So, I did not come to this project from a question about the origins of the idea of biodiversity. That aspect emerged much later, after tracing this network of sites and the people who visited and worked at them. Maybe I came at it backwards! Anyway, I’m glad I did, because I think a more traditional intellectual history approach would have missed these connections.

What is at stake in placing the Caribbean at the center of global environmental science and popular ecological narratives?

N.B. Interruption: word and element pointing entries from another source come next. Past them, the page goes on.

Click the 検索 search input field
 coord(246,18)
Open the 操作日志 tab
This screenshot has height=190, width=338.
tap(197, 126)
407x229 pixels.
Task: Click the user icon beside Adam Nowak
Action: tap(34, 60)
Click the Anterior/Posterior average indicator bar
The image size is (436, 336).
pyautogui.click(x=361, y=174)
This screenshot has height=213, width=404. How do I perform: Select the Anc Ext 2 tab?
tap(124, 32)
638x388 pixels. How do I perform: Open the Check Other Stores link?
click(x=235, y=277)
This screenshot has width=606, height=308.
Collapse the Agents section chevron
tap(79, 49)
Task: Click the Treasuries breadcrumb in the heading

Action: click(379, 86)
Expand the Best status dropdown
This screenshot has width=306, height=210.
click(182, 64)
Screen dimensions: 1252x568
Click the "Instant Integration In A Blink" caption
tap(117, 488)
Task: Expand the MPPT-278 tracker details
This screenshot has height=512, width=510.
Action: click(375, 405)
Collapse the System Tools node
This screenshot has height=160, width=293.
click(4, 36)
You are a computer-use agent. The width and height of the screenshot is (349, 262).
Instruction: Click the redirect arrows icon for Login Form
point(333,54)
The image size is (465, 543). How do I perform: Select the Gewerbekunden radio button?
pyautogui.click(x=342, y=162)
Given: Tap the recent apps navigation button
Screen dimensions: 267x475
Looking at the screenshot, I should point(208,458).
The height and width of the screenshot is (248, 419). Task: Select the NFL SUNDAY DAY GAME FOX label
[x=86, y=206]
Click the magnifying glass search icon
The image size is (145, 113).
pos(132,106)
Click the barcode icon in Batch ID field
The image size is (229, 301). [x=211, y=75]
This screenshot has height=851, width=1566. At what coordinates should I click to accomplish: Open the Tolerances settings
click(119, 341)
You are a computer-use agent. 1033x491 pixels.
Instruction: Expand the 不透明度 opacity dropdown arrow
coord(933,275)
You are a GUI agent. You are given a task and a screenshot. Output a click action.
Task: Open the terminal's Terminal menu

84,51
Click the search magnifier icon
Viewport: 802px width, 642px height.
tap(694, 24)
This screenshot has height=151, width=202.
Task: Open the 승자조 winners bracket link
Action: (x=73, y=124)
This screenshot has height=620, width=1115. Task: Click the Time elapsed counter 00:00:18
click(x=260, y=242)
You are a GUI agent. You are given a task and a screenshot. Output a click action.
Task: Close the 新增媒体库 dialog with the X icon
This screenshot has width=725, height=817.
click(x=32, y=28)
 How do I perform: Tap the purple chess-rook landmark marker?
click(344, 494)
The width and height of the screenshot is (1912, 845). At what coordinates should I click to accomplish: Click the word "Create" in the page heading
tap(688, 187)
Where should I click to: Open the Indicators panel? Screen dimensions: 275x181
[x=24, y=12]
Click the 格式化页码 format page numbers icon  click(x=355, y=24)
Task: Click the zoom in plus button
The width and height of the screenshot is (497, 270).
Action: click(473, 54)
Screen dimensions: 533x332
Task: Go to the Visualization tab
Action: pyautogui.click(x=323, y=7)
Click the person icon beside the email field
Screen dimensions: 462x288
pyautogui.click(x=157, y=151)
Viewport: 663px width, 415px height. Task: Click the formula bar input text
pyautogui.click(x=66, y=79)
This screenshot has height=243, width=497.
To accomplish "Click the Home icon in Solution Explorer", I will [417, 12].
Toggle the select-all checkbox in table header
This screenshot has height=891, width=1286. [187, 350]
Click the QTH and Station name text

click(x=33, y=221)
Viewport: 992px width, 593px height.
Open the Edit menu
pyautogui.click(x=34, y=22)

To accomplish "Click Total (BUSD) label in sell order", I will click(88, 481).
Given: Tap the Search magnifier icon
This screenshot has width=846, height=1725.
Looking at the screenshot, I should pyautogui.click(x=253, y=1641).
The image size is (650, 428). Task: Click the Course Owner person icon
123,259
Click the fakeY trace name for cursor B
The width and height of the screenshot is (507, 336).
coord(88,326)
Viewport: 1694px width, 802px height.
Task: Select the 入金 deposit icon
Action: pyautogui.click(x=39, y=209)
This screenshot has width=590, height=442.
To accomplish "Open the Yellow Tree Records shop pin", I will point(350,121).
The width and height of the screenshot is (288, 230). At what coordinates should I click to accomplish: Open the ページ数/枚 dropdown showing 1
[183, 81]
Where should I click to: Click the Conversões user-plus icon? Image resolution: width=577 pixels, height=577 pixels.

This is an important question. The Caribbean, and the Global South more generally, is too often assumed to be a region where science is applied rather than where it emerged and continues to take place. Although the idea of biodiversity has many different roots, the main champions of biodiversity conservation in the 1980s, including E. O. Wilson, all had very direct institutional connections to tropical stations––particularly Soledad, Barro Colorado Island, and the Organization for Tropical Studies’ stations in Costa Rica. This connection had been overlooked. Their alarm about biodiversity loss at that moment developed not only out of immediate environmental changes, but also as a response to political and institutional developments that had been in the works for the previous two decades. Including, importantly, local objections to U.S. imperialism that threatened the institutional stability of long-standing stations. Biodiversity is very flexible as a conservation ethic, as many other scholars have shown, but centering on the Caribbean makes it clear that form the start it was never neutral.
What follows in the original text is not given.